• Assignment
Search the records for the string "block" and report how many lines contain it, with nothing else.

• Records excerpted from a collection
_ _ _ _ _ _ _
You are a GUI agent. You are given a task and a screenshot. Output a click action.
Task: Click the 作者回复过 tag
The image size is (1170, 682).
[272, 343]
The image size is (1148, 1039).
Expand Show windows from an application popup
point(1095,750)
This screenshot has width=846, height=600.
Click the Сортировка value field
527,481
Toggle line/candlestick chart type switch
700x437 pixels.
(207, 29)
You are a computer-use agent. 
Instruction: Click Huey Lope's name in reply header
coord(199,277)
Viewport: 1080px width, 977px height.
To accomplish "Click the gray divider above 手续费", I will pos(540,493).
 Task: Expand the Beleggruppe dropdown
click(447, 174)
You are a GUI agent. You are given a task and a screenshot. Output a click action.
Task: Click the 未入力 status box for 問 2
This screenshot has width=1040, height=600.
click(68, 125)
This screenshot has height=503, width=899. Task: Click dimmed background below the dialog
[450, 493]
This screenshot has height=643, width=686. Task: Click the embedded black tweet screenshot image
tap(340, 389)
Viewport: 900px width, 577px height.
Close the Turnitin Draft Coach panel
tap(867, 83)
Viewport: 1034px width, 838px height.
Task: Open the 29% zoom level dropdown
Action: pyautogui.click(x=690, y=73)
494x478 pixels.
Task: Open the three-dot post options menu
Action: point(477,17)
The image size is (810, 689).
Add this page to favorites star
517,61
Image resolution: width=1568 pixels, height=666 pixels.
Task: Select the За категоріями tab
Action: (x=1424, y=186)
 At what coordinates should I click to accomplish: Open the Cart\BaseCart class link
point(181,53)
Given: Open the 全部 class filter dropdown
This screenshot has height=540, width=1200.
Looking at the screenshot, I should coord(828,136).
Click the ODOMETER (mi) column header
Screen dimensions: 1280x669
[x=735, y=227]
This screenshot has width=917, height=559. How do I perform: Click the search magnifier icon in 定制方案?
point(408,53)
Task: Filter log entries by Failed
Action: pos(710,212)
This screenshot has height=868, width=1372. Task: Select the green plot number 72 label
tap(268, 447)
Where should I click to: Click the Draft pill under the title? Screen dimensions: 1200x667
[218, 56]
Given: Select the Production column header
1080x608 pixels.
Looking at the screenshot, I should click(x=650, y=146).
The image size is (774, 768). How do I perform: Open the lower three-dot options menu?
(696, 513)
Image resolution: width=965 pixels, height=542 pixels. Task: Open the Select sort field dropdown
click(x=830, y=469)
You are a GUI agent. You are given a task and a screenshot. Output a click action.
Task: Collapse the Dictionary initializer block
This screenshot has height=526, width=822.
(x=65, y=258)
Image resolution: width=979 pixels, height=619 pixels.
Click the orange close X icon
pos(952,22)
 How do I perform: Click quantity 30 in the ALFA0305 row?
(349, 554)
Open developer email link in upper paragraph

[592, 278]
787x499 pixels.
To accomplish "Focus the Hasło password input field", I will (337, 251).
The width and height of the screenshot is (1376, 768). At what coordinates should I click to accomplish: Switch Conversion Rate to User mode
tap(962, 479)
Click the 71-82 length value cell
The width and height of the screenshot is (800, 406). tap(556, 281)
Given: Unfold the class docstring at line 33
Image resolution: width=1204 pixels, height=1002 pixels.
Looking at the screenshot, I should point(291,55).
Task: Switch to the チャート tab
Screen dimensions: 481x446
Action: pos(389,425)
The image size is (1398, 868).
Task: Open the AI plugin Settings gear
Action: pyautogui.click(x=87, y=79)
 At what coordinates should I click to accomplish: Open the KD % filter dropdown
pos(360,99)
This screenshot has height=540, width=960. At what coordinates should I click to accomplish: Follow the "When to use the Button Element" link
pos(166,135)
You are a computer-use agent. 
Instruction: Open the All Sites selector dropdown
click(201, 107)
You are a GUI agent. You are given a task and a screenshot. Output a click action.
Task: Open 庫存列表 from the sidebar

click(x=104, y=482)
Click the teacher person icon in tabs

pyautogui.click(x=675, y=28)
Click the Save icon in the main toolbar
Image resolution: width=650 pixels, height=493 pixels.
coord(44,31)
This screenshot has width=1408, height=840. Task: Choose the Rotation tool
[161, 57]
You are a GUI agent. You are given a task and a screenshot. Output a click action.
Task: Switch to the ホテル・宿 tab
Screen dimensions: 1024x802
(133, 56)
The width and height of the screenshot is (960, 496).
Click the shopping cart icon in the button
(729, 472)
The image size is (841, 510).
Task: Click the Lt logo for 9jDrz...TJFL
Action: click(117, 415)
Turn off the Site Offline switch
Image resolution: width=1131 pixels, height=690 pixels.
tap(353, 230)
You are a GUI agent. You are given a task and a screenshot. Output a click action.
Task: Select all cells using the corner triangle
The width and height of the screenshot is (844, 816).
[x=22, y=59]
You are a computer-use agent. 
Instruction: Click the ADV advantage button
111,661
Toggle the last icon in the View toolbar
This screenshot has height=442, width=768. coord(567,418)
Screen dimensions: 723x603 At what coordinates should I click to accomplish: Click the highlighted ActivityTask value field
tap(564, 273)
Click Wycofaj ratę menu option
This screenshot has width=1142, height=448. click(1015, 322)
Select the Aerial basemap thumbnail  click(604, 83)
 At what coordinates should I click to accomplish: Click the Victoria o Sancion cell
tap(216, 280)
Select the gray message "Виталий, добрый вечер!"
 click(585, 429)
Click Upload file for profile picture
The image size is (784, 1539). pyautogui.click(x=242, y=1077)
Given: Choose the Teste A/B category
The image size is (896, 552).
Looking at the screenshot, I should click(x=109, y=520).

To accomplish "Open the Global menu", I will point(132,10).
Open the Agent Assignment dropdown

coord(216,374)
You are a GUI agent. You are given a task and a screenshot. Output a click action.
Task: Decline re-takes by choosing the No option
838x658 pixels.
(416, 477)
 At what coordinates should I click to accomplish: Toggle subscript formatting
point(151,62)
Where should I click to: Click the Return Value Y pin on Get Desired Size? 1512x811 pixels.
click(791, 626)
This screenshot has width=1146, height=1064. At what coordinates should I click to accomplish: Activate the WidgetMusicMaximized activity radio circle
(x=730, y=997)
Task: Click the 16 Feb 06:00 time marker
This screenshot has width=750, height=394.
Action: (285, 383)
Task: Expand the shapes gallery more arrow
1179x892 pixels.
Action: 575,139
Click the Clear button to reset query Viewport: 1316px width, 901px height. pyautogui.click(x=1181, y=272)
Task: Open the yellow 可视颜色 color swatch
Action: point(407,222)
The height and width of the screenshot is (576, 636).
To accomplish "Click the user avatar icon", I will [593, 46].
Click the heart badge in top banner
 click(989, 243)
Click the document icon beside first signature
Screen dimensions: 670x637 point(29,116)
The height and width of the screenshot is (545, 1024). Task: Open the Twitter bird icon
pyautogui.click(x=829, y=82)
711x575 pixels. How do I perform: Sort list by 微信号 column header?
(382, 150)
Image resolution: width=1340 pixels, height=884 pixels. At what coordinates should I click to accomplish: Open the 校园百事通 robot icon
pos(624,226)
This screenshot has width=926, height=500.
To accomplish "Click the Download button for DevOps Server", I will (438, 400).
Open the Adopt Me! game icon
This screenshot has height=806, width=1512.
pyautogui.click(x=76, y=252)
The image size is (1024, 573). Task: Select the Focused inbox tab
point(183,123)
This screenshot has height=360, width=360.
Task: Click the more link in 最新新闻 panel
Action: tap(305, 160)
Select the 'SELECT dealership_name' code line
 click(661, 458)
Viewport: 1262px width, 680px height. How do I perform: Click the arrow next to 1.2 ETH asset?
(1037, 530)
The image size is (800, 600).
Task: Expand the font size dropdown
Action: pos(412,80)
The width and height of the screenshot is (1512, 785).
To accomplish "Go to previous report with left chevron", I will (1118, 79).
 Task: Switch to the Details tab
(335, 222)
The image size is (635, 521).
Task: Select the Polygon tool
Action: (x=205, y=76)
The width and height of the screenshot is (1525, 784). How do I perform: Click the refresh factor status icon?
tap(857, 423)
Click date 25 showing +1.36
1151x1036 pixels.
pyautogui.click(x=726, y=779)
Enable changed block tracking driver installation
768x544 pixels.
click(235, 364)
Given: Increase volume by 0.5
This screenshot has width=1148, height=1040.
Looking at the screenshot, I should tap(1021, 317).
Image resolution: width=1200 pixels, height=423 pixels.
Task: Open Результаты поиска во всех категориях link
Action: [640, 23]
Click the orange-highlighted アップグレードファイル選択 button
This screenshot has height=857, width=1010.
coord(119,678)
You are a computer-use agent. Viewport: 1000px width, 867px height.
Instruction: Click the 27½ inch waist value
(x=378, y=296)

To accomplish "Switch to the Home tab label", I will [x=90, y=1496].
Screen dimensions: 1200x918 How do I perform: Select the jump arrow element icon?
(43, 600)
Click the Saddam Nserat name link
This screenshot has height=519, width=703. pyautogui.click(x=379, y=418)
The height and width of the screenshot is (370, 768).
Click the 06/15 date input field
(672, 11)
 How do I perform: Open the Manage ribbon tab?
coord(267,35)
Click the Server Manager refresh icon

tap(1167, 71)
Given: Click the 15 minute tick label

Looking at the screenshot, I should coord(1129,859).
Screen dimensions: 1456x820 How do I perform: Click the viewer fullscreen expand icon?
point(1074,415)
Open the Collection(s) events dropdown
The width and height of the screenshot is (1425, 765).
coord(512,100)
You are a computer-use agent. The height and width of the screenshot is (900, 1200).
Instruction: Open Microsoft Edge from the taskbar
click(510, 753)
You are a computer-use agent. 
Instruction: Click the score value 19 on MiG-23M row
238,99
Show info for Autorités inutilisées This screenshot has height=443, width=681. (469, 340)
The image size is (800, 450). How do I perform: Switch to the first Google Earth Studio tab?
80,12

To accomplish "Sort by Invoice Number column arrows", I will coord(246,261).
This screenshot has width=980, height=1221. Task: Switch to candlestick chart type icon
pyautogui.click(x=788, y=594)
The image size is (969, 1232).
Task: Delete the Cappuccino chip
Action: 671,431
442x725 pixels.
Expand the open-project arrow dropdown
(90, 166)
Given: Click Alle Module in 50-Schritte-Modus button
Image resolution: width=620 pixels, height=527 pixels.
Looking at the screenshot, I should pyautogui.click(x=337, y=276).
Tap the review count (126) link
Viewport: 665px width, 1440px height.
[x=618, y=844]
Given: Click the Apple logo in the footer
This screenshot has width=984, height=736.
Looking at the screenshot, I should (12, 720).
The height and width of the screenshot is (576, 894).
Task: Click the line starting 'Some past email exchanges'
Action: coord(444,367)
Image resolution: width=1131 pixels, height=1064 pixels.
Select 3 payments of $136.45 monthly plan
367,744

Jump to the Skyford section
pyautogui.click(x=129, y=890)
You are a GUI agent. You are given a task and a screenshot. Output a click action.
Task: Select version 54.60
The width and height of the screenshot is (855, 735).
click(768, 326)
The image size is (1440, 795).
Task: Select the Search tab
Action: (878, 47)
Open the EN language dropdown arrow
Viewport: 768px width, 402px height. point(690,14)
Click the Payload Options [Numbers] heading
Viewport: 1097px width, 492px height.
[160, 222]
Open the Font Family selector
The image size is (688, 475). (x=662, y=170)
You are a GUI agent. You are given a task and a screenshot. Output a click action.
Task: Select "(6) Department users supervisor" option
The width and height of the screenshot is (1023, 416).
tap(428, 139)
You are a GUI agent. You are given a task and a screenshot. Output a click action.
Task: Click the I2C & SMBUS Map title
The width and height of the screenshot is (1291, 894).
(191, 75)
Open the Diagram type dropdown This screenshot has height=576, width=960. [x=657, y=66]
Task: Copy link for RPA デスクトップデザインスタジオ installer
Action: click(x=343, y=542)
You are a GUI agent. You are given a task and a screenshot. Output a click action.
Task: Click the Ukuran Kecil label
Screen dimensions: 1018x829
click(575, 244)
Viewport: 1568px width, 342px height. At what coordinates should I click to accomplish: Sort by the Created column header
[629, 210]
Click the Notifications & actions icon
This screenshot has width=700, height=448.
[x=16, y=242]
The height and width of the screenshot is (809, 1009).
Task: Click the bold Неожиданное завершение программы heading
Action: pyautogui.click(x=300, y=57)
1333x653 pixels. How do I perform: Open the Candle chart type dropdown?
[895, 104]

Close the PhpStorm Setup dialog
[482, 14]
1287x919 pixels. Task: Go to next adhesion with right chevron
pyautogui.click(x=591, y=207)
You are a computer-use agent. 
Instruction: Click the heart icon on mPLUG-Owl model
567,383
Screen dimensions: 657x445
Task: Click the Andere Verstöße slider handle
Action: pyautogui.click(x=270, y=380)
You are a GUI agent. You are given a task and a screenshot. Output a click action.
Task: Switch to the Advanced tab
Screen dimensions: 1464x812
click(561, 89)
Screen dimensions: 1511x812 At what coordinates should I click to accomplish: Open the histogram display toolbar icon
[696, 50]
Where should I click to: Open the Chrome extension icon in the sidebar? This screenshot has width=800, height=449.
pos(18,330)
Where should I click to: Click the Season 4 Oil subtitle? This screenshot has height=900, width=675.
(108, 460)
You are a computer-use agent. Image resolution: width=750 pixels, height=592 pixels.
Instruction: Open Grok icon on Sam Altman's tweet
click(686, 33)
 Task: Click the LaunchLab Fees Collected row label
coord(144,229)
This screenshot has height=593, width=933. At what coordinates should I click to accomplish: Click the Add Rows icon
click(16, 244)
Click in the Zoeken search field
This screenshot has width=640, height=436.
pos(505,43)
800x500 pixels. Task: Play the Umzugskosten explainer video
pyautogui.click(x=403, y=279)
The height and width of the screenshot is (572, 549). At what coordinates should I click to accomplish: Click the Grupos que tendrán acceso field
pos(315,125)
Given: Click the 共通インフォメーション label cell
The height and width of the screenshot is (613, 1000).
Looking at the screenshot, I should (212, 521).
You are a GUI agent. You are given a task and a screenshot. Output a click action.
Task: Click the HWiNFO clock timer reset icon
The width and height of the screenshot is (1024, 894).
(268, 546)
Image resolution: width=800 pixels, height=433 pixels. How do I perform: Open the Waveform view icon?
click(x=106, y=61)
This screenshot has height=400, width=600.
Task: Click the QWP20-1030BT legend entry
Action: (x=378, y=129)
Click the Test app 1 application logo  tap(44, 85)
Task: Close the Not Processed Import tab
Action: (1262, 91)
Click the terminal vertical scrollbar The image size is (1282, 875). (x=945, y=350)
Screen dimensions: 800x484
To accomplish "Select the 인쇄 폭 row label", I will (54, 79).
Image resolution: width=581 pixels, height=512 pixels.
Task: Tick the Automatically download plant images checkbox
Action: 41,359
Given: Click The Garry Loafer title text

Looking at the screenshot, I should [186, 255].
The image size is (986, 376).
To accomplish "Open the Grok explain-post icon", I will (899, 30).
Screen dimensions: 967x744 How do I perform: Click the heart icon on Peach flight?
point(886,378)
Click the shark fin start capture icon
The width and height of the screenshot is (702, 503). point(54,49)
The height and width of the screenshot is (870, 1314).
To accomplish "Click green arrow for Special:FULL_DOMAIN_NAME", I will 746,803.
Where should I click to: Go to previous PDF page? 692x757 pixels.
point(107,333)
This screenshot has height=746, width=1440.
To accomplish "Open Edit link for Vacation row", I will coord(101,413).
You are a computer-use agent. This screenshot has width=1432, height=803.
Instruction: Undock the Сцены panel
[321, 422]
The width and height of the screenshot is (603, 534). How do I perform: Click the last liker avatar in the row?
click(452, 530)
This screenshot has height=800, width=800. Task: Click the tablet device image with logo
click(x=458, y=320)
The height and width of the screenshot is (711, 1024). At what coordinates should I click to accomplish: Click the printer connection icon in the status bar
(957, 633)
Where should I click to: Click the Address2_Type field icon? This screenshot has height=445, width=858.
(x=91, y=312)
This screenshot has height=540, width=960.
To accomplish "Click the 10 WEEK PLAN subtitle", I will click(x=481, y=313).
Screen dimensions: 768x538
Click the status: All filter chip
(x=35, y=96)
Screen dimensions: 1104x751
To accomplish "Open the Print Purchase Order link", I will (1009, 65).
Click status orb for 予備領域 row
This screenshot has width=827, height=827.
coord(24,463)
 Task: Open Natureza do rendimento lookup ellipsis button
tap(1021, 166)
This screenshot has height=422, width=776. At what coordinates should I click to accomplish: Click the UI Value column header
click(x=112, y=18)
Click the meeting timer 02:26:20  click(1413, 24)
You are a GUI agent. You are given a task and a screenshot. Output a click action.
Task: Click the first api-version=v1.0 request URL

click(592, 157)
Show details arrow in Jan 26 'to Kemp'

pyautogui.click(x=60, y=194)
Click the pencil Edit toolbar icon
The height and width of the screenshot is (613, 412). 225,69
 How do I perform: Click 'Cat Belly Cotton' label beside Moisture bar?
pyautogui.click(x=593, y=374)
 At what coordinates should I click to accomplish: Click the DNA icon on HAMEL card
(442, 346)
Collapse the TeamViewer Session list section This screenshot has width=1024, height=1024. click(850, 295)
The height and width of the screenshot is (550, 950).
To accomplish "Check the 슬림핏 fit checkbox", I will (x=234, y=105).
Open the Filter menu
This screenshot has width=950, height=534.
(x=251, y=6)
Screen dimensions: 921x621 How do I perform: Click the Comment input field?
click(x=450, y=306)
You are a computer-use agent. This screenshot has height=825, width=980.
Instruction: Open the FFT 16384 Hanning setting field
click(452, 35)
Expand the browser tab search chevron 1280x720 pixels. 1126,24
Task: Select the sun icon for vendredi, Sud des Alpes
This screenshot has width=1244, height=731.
_ _ _ _ _ _ _
• Exercise result
2